Supplied material Block Start

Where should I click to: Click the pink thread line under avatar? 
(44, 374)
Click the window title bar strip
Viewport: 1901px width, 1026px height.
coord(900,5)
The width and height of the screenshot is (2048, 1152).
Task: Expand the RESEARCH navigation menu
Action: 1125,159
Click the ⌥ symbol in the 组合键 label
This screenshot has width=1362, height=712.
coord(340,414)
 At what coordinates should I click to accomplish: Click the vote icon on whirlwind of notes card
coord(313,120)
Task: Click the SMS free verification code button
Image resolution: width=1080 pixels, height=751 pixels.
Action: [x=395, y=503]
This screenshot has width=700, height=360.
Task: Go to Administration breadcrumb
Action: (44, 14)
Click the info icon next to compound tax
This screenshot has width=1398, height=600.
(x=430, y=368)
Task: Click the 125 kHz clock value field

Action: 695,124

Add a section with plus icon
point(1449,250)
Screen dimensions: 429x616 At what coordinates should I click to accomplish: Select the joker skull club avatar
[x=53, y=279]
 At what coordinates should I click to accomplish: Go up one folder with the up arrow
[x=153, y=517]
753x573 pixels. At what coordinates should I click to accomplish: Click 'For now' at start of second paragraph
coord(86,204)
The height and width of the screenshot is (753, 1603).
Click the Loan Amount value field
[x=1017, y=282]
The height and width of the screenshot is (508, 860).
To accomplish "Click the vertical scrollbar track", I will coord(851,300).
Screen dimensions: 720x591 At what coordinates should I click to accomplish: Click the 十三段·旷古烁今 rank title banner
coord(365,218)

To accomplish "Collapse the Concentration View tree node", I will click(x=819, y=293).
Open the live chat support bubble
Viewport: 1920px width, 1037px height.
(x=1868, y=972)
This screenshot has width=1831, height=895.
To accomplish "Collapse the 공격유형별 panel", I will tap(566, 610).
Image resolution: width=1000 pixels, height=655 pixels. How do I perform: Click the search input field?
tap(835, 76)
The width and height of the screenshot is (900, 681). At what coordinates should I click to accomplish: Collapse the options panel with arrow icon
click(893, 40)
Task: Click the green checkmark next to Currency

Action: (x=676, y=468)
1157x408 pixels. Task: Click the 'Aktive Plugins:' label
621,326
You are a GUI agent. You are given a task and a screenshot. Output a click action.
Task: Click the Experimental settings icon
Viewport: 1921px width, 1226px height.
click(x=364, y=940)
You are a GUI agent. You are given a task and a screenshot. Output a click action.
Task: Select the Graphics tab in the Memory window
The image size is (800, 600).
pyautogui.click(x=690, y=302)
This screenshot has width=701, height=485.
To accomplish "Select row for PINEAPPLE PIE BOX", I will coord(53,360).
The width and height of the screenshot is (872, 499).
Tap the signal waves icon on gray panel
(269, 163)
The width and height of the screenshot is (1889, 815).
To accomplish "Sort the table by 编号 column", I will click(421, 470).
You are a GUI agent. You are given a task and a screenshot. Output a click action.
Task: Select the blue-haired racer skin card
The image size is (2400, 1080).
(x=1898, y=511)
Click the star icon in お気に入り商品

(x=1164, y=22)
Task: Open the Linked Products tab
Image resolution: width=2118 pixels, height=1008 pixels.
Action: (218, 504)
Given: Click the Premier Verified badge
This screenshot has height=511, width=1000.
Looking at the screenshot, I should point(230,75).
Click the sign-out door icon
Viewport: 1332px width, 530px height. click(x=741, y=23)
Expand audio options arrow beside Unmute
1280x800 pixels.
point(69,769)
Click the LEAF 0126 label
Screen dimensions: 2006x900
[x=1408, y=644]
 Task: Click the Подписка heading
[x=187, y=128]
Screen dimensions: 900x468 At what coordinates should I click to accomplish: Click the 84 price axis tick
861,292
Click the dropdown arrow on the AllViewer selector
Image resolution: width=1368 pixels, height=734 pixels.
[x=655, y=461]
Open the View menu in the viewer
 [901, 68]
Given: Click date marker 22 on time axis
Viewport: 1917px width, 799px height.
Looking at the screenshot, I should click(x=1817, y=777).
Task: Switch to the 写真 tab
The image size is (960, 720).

Supplied material Block End

- [Task requirements]
Lines from the start of the material above through the line containing "Task: Click the SMS" are to be duplicated exactly, and only those.

- [Written answer]
Where should I click to: Click the pink thread line under avatar? 
(44, 374)
Click the window title bar strip
Viewport: 1901px width, 1026px height.
coord(900,5)
The width and height of the screenshot is (2048, 1152).
Task: Expand the RESEARCH navigation menu
Action: 1125,159
Click the ⌥ symbol in the 组合键 label
This screenshot has width=1362, height=712.
coord(340,414)
 At what coordinates should I click to accomplish: Click the vote icon on whirlwind of notes card
coord(313,120)
Task: Click the SMS free verification code button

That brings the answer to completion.